Maybe the teenagers know a thing or two though, the Ancient Egyptians both respected and feared sleep, they believed it was a state close to death and that their dreams carried messages from the gods. There is a study into B6 and how it aids dream recall, and increases how vivid your dreams may be. The deeper we sleep also aids us remaining in REM time longer which are when our dreams occur, this is why when we introduce B vitamins and magnesium into the supplement routine it can mean that suddenly we start to not only dream but also have a recall of them.
Our sleep patterns have changed over the past 100 years, since the electric light bulb it has meant we are able to spend increasing time awake. Professor Ekirch says how sleeping before the Industrial Revolution tended to be in 2, 4-hour phases, unlike our hopefully 8-hour stretch. It’s been shown that those people who still live in tribes spend part of their night awake. This is because they have at least part of their tribe awake throughout their night time, on vigilance, effectively acting as watchdogs. The group behaviour with sleeping was a key part of survival, the group needed deep sleep but also the security to be able to do that, so part of the group would stay awake at intervals throughout the night. Modern living has altered this, well that depends on where you live, but most of us sleep soundly in our beds safe in the knowledge that our house is our castle. Mostly over the years though our sleeping has reduced to what is now on average 6.5 hours inadequate for most people’s true needs. Our sleeping times and arrangements are ever changing his book finds.
With the social media gossip that the Trumps don’t sleep in the same bed together, in fact, they don’t seem to even sleep in the same city together, and if the conspiracies are to be believed that may not even be Melania Trump stood next to him in those shades! But we know from history that at one time whole families would have shared the same bed. Research now shows that 60% of couples tend to sleep in separate beds or bedrooms. Snoring being just one reason for this, sleeping next to a human lawn mower isn’t much fun and it’s clear that those who do part ways at bedtime find themselves far better refreshed with a better nights sleep than those who share. Why does this matter well researchers from Karolinska Institute in Stockholm found that those who were sleep deprived for just 2 days were less desirable, the way we look matters because the more unhealthy we look the more diseased we would be considered to be, and we all naturally want to avoid disease.
Neurologists at the Northwestern University Feinberg School of Medicine found that those with an increased sense of purpose tended to fall and stay asleep more easily. This is interesting because we often see those who have depression staying up longer and longer at night, unable to sleep, and in many pieces of research fulfillment of life and a restful nights sleep correlate with those experiencing the least disruption happening during their sleep.

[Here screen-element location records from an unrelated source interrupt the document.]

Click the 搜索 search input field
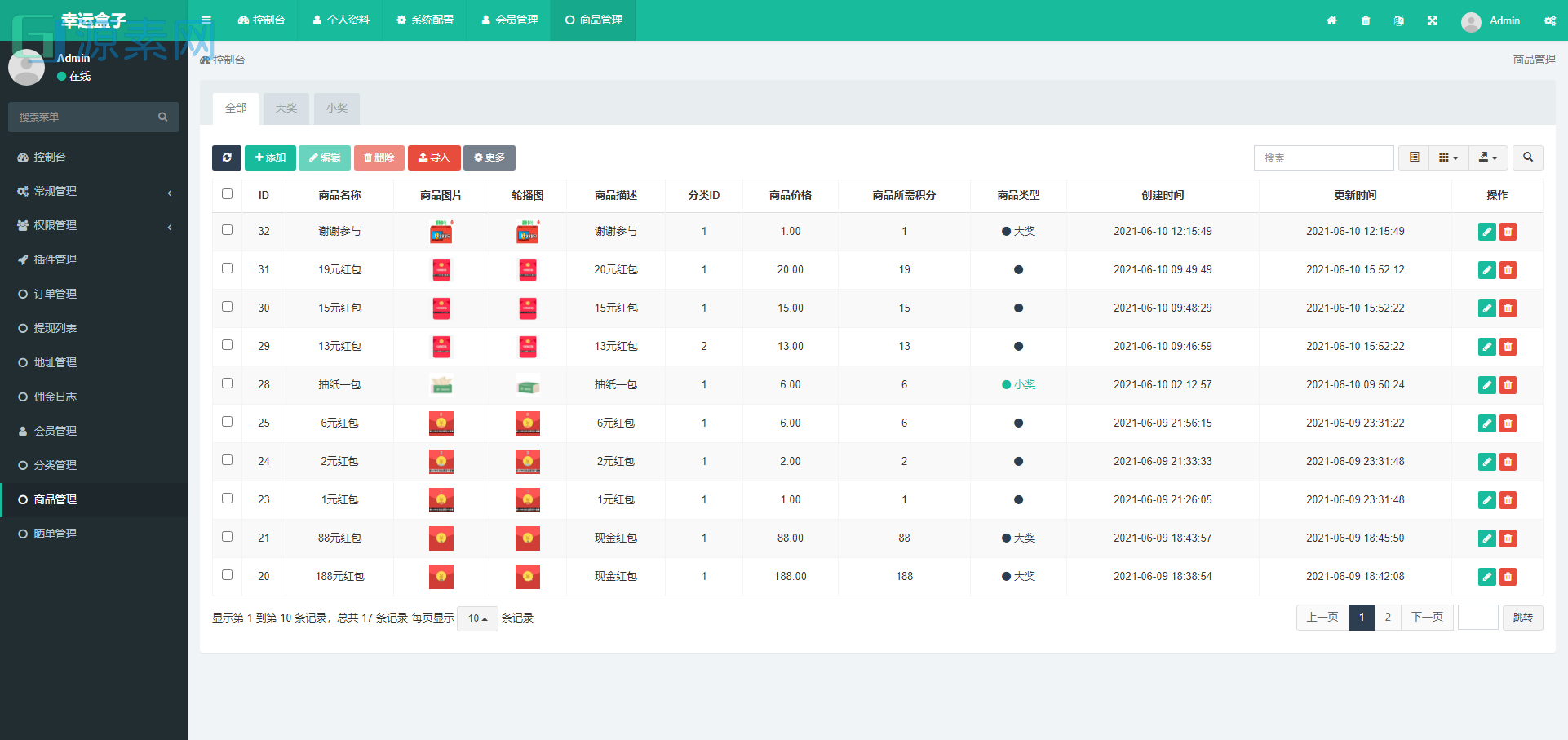1568x740 pixels. (1323, 157)
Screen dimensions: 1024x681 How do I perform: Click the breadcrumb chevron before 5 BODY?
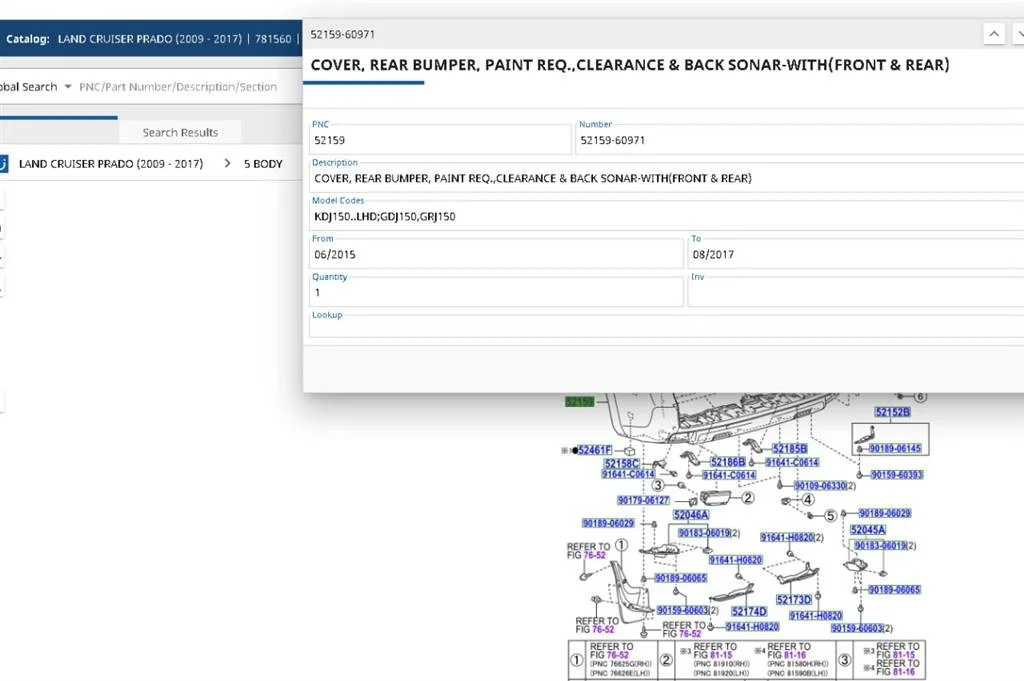tap(228, 163)

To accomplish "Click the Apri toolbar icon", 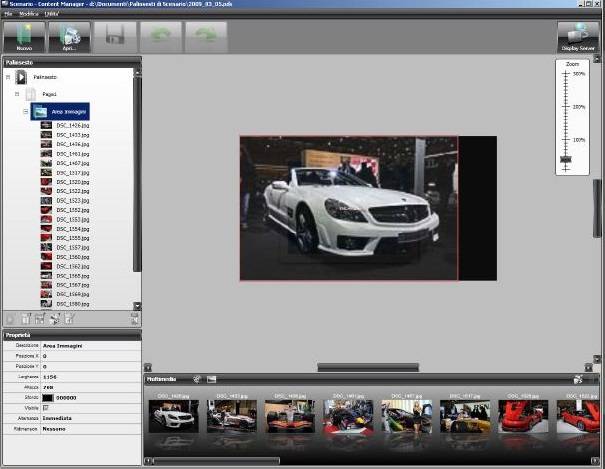I will click(69, 36).
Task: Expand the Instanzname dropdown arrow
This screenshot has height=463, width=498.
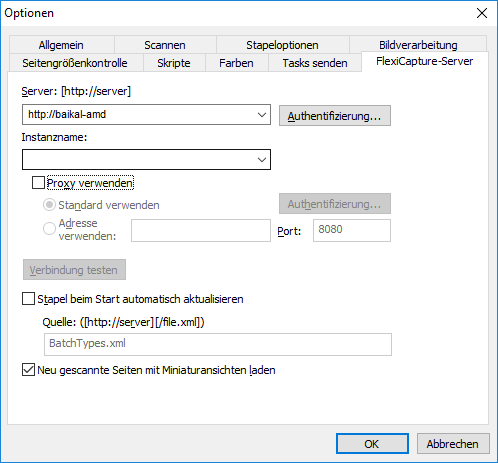Action: coord(262,160)
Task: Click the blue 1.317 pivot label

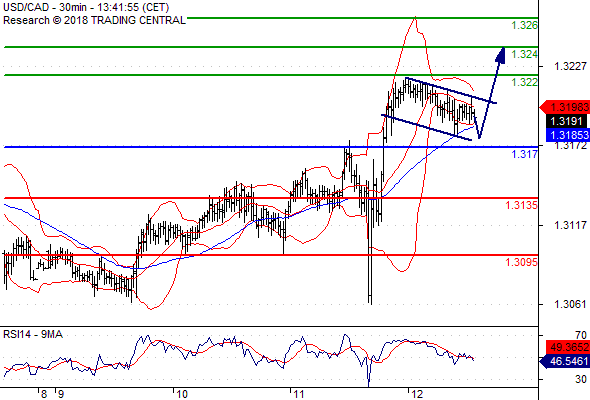Action: [525, 154]
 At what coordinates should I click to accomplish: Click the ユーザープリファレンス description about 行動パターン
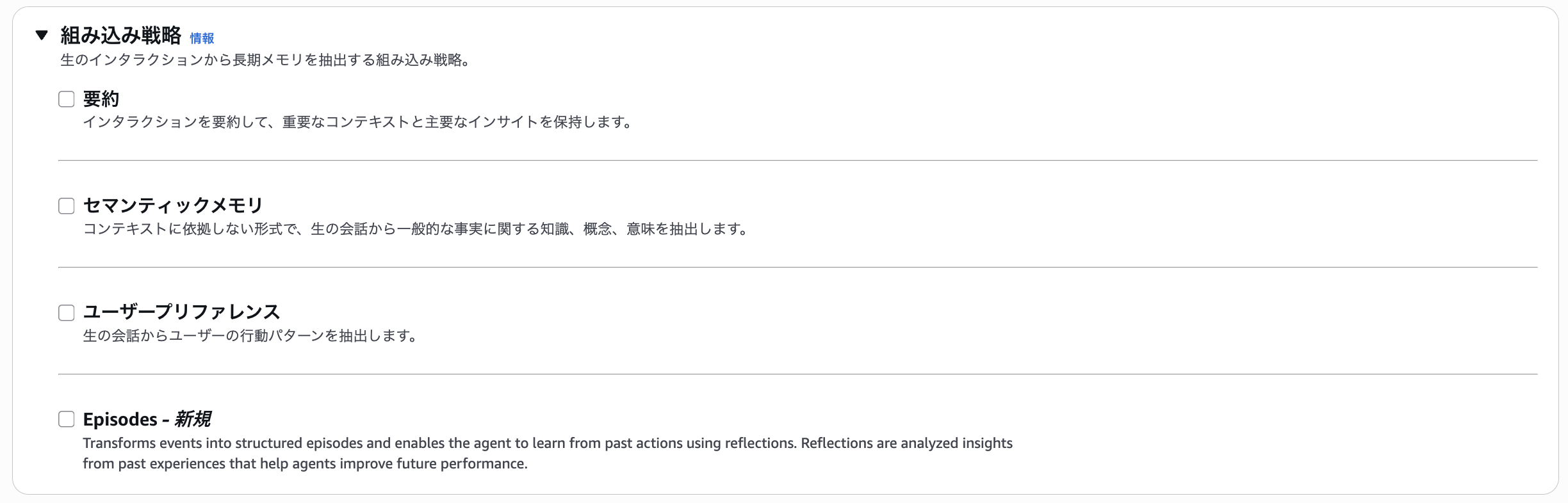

In several pieces of research, it’s been shown that those living a more purposeful life, tended to make better lifestyle and health choices, doing more things recreationally, and tended to have fewer diseases and sleep complaints.
We aren’t the only ones who love our sleep, the Cassiopea jellyfish does too and it was found that if it didn’t get enough sleep it was groggy and listless the next day, sound familiar? This was an important finding because even those that are brainless it’s found need their sleep, but this research did have the benefit of proving that sleep had an important function.
In the Victorian era the changes in sleep were blamed on the telegraph and the trains, now it’s our mobile devices, it’s likely that our society will always have some form of distraction to blame for our ever-changing sleeping habits.